TASK DIRECTIONS => Rewrite every item below, changing each "Screen dimensions" to "Display size" and leaving everything else as it is.

##### EXERCISE INPUTS #####

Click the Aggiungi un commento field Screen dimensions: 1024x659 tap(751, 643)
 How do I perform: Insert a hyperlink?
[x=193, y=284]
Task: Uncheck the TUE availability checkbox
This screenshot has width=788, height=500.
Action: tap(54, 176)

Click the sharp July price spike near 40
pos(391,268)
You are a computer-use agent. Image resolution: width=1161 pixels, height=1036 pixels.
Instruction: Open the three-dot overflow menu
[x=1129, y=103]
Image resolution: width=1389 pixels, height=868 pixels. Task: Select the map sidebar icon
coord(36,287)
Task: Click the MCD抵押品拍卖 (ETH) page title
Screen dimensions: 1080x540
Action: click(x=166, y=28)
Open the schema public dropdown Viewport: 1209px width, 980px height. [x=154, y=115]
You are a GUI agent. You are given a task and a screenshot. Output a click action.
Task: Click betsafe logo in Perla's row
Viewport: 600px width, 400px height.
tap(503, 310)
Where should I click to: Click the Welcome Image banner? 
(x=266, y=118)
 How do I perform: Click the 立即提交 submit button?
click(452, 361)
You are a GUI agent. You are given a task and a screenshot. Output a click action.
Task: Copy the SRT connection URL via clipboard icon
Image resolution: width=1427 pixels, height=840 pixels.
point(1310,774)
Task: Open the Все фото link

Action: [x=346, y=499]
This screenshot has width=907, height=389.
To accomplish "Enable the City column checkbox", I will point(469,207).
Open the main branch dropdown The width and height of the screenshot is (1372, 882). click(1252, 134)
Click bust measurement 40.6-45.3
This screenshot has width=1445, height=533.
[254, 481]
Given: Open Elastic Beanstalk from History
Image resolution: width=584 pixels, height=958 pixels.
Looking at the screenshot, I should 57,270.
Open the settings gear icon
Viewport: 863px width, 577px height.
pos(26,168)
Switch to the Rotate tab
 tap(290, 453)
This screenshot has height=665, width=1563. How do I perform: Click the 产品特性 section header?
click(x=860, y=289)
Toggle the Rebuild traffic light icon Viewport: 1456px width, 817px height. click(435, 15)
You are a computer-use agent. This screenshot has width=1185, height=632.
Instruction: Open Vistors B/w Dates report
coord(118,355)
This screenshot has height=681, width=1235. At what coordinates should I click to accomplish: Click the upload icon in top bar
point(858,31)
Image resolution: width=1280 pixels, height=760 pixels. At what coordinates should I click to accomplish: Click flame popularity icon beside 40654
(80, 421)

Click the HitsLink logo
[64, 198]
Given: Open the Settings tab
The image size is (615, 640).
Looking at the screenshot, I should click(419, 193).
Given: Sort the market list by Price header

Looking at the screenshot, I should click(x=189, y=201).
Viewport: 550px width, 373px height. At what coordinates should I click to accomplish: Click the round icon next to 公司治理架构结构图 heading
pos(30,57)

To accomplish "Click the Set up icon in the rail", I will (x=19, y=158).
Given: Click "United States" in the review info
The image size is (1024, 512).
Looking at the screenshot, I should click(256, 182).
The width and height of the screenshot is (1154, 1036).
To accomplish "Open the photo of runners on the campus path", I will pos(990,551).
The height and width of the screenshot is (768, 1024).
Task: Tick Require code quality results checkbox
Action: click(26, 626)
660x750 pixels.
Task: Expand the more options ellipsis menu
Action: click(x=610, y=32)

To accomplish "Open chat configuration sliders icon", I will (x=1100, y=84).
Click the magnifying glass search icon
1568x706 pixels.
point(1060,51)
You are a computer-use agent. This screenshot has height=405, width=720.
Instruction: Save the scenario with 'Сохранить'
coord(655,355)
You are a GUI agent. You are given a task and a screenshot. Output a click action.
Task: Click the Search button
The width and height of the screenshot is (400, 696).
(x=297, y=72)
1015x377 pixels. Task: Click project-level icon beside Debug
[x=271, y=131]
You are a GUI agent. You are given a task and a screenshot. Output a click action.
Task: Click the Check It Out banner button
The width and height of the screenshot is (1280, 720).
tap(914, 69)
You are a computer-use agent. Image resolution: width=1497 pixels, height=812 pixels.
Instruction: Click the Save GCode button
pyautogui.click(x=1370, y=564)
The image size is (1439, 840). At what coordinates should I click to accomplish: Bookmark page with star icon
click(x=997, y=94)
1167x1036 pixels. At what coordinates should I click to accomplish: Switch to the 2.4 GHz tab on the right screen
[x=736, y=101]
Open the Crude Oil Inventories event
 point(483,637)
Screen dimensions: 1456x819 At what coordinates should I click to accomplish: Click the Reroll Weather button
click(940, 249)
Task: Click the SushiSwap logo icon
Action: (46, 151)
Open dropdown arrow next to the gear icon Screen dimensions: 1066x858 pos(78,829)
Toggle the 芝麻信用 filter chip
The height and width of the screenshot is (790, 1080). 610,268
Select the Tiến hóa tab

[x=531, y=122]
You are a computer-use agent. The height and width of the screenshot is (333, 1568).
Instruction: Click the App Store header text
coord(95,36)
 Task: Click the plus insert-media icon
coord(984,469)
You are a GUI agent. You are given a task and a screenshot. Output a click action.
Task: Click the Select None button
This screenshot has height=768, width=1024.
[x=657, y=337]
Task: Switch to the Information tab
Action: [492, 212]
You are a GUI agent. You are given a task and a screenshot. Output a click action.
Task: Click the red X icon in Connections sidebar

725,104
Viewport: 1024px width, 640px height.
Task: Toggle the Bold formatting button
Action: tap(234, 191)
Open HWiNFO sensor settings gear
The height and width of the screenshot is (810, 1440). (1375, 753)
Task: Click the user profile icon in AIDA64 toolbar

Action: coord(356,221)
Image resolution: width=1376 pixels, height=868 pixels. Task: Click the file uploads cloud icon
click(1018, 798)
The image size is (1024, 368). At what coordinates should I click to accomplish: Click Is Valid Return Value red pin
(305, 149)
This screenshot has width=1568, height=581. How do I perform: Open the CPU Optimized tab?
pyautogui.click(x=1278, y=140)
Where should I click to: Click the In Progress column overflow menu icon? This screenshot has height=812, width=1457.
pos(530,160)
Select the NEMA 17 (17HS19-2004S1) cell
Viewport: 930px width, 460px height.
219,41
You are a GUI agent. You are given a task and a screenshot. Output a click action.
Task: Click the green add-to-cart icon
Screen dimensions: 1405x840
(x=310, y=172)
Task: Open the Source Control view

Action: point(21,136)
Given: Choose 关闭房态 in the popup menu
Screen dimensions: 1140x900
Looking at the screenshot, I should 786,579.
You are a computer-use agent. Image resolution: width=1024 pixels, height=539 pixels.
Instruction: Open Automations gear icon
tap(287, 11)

#####

ANSWER TO THIS EXERCISE =>
Click the Aggiungi un commento field Display size: 1024x659 tap(751, 643)
 How do I perform: Insert a hyperlink?
[x=193, y=284]
Task: Uncheck the TUE availability checkbox
This screenshot has width=788, height=500.
Action: tap(54, 176)

Click the sharp July price spike near 40
pos(391,268)
You are a computer-use agent. Image resolution: width=1161 pixels, height=1036 pixels.
Instruction: Open the three-dot overflow menu
[x=1129, y=103]
Image resolution: width=1389 pixels, height=868 pixels. Task: Select the map sidebar icon
coord(36,287)
Task: Click the MCD抵押品拍卖 (ETH) page title
Display size: 1080x540
Action: click(x=166, y=28)
Open the schema public dropdown Viewport: 1209px width, 980px height. [x=154, y=115]
You are a GUI agent. You are given a task and a screenshot. Output a click action.
Task: Click betsafe logo in Perla's row
Viewport: 600px width, 400px height.
tap(503, 310)
Where should I click to: Click the Welcome Image banner? 
(x=266, y=118)
 How do I perform: Click the 立即提交 submit button?
click(452, 361)
You are a GUI agent. You are given a task and a screenshot. Output a click action.
Task: Copy the SRT connection URL via clipboard icon
Image resolution: width=1427 pixels, height=840 pixels.
point(1310,774)
Task: Open the Все фото link

Action: [x=346, y=499]
This screenshot has width=907, height=389.
To accomplish "Enable the City column checkbox", I will point(469,207).
Open the main branch dropdown The width and height of the screenshot is (1372, 882). click(1252, 134)
Click bust measurement 40.6-45.3
This screenshot has width=1445, height=533.
[254, 481]
Given: Open Elastic Beanstalk from History
Image resolution: width=584 pixels, height=958 pixels.
Looking at the screenshot, I should 57,270.
Open the settings gear icon
Viewport: 863px width, 577px height.
pos(26,168)
Switch to the Rotate tab
 tap(290, 453)
This screenshot has height=665, width=1563. How do I perform: Click the 产品特性 section header?
click(x=860, y=289)
Toggle the Rebuild traffic light icon Viewport: 1456px width, 817px height. click(435, 15)
You are a computer-use agent. This screenshot has width=1185, height=632.
Instruction: Open Vistors B/w Dates report
coord(118,355)
This screenshot has height=681, width=1235. At what coordinates should I click to accomplish: Click the upload icon in top bar
point(858,31)
Image resolution: width=1280 pixels, height=760 pixels. At what coordinates should I click to accomplish: Click flame popularity icon beside 40654
(80, 421)

Click the HitsLink logo
[64, 198]
Given: Open the Settings tab
The image size is (615, 640).
Looking at the screenshot, I should click(419, 193).
Given: Sort the market list by Price header

Looking at the screenshot, I should click(x=189, y=201).
Viewport: 550px width, 373px height. At what coordinates should I click to accomplish: Click the round icon next to 公司治理架构结构图 heading
pos(30,57)

To accomplish "Click the Set up icon in the rail", I will (x=19, y=158).
Given: Click "United States" in the review info
The image size is (1024, 512).
Looking at the screenshot, I should click(256, 182).
The width and height of the screenshot is (1154, 1036).
To accomplish "Open the photo of runners on the campus path", I will pos(990,551).
The height and width of the screenshot is (768, 1024).
Task: Tick Require code quality results checkbox
Action: click(26, 626)
660x750 pixels.
Task: Expand the more options ellipsis menu
Action: click(x=610, y=32)

To accomplish "Open chat configuration sliders icon", I will (x=1100, y=84).
Click the magnifying glass search icon
1568x706 pixels.
point(1060,51)
You are a computer-use agent. This screenshot has height=405, width=720.
Instruction: Save the scenario with 'Сохранить'
coord(655,355)
You are a GUI agent. You are given a task and a screenshot. Output a click action.
Task: Click the Search button
The width and height of the screenshot is (400, 696).
(x=297, y=72)
1015x377 pixels. Task: Click project-level icon beside Debug
[x=271, y=131]
You are a GUI agent. You are given a task and a screenshot. Output a click action.
Task: Click the Check It Out banner button
The width and height of the screenshot is (1280, 720).
tap(914, 69)
You are a computer-use agent. Image resolution: width=1497 pixels, height=812 pixels.
Instruction: Click the Save GCode button
pyautogui.click(x=1370, y=564)
The image size is (1439, 840). At what coordinates should I click to accomplish: Bookmark page with star icon
click(x=997, y=94)
1167x1036 pixels. At what coordinates should I click to accomplish: Switch to the 2.4 GHz tab on the right screen
[x=736, y=101]
Open the Crude Oil Inventories event
 point(483,637)
Display size: 1456x819 At what coordinates should I click to accomplish: Click the Reroll Weather button
click(940, 249)
Task: Click the SushiSwap logo icon
Action: (46, 151)
Open dropdown arrow next to the gear icon Display size: 1066x858 pos(78,829)
Toggle the 芝麻信用 filter chip
The height and width of the screenshot is (790, 1080). 610,268
Select the Tiến hóa tab

[x=531, y=122]
You are a computer-use agent. The height and width of the screenshot is (333, 1568).
Instruction: Click the App Store header text
coord(95,36)
 Task: Click the plus insert-media icon
coord(984,469)
You are a GUI agent. You are given a task and a screenshot. Output a click action.
Task: Click the Select None button
This screenshot has height=768, width=1024.
[x=657, y=337]
Task: Switch to the Information tab
Action: [492, 212]
You are a GUI agent. You are given a task and a screenshot. Output a click action.
Task: Click the red X icon in Connections sidebar

725,104
Viewport: 1024px width, 640px height.
Task: Toggle the Bold formatting button
Action: tap(234, 191)
Open HWiNFO sensor settings gear
The height and width of the screenshot is (810, 1440). (1375, 753)
Task: Click the user profile icon in AIDA64 toolbar

Action: coord(356,221)
Image resolution: width=1376 pixels, height=868 pixels. Task: Click the file uploads cloud icon
click(1018, 798)
The image size is (1024, 368). At what coordinates should I click to accomplish: Click Is Valid Return Value red pin
(305, 149)
This screenshot has width=1568, height=581. How do I perform: Open the CPU Optimized tab?
pyautogui.click(x=1278, y=140)
Where should I click to: Click the In Progress column overflow menu icon? This screenshot has height=812, width=1457.
pos(530,160)
Select the NEMA 17 (17HS19-2004S1) cell
Viewport: 930px width, 460px height.
219,41
You are a GUI agent. You are given a task and a screenshot. Output a click action.
Task: Click the green add-to-cart icon
Display size: 1405x840
(x=310, y=172)
Task: Open the Source Control view

Action: point(21,136)
Given: Choose 关闭房态 in the popup menu
Display size: 1140x900
Looking at the screenshot, I should 786,579.
You are a computer-use agent. Image resolution: width=1024 pixels, height=539 pixels.
Instruction: Open Automations gear icon
tap(287, 11)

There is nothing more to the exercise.